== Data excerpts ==
◇ ◇ ◇
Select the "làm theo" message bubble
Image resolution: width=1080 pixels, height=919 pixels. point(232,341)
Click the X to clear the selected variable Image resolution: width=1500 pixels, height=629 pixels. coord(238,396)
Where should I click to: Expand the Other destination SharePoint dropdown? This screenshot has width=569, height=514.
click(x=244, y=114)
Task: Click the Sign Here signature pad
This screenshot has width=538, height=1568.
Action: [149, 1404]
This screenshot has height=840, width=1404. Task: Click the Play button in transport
◇ ◇ ◇
== EXERCISE DIRECTIONS ==
Each record, exactly as written, is to be printed again.

== ANSWER SECTION ==
Select the "làm theo" message bubble
Image resolution: width=1080 pixels, height=919 pixels. point(232,341)
Click the X to clear the selected variable Image resolution: width=1500 pixels, height=629 pixels. coord(238,396)
Where should I click to: Expand the Other destination SharePoint dropdown? This screenshot has width=569, height=514.
click(x=244, y=114)
Task: Click the Sign Here signature pad
This screenshot has width=538, height=1568.
Action: [149, 1404]
This screenshot has height=840, width=1404. Task: Click the Play button in transport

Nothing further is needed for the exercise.